溶瘤病毒將腫瘤細胞溶解后釋放的腫瘤相關抗原和腫瘤新抗原可被樹突狀細胞呈現在細胞表面，刺激免疫細胞啟動先天性和適應性免疫反應[23]。溶瘤病毒介導的免疫治療在實體腫瘤治療中療效差的原因主要考慮：一是腫瘤細胞外基質中纖維增生多，使病毒無法滲透進腫瘤內部；二是腫瘤周圍有免疫抑制微環境，其中調節性T 細胞和骨髓源性抑制細胞增多，而免疫細胞處于耗竭狀態，進而無法響應溶瘤病毒引發的抗腫瘤免疫[24]。本研究中注射oAd 的3 組小鼠腫瘤切片中CD3+T 細胞均有所增加，其中以oAd+UTMD 組增加最明顯且與oAd 組比較差異有統計學意義。

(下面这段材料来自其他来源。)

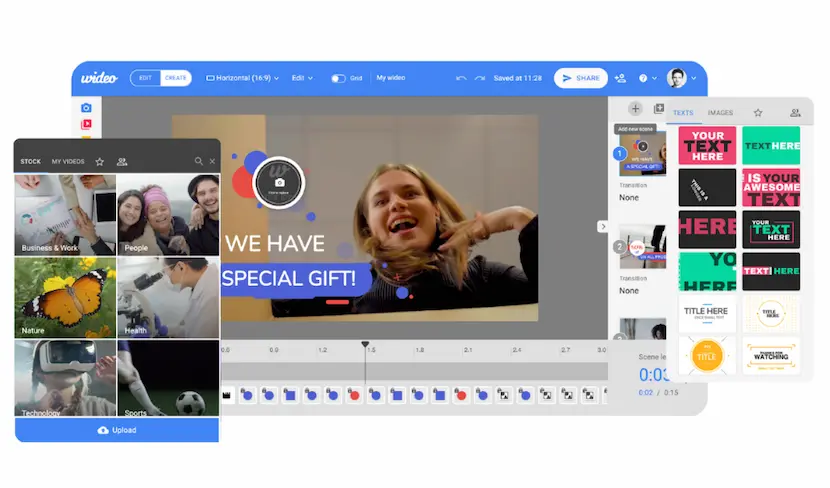This screenshot has width=830, height=488.
Task: Open the Horizontal (16:9) format dropdown
Action: [x=242, y=78]
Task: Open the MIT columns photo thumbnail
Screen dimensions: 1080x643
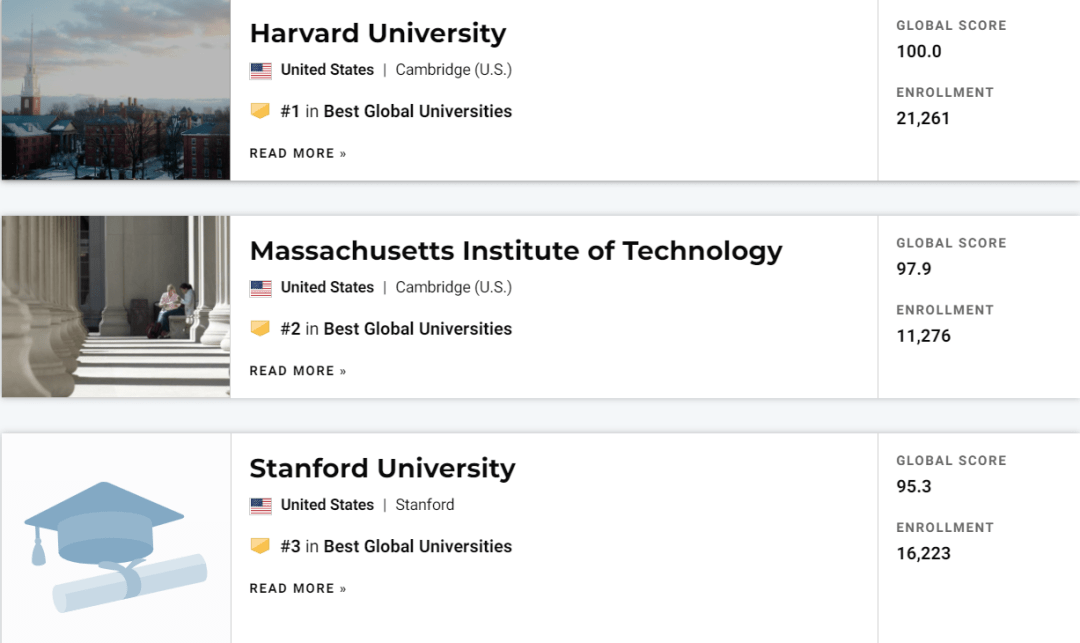Action: (116, 306)
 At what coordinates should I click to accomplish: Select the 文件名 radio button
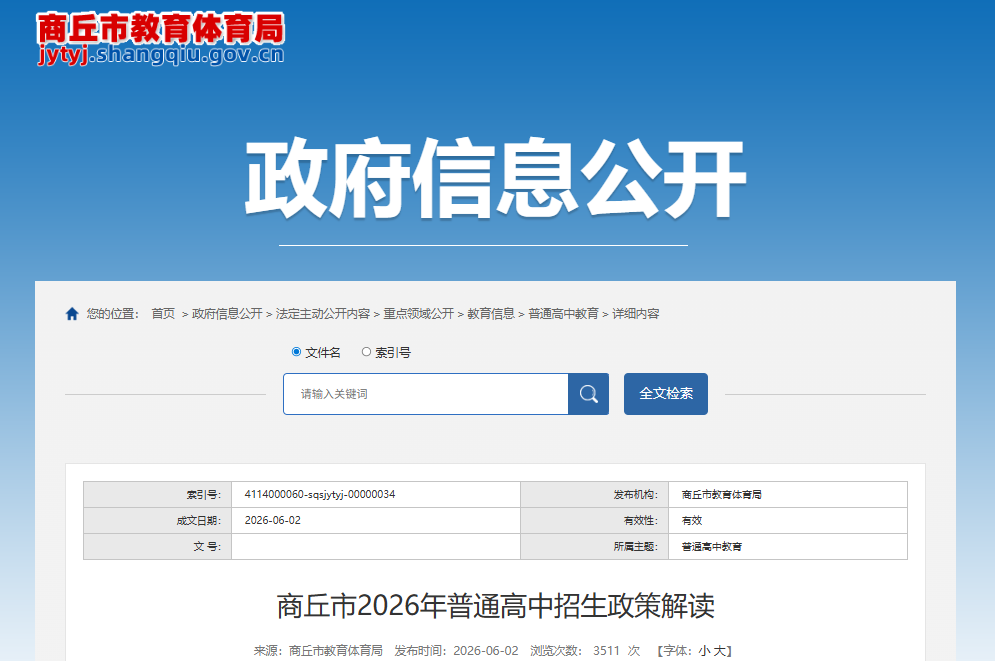[x=296, y=351]
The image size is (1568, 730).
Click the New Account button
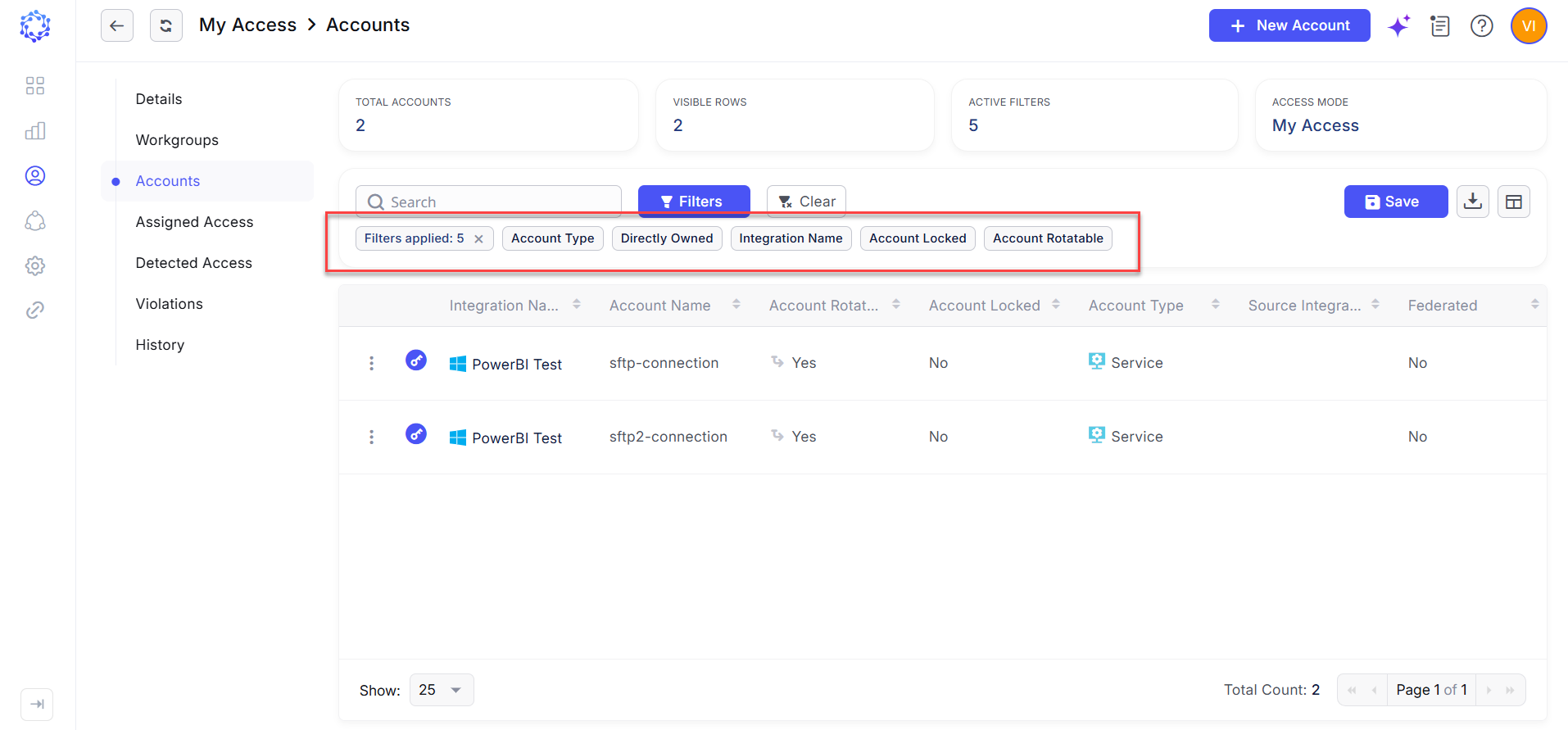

這提示UTMD 和oAd 聯合使用可以提升oAd 引的抗腫瘤免疫能力。

綜上所述，UTMD 和oAd 聯合使用時，UTMD 可以促進oAd 在腫瘤內的轉染，協助oAd 在腫瘤內富集更多的免疫細胞，增加腫瘤內壞死和凋亡從而抑制腫瘤增長。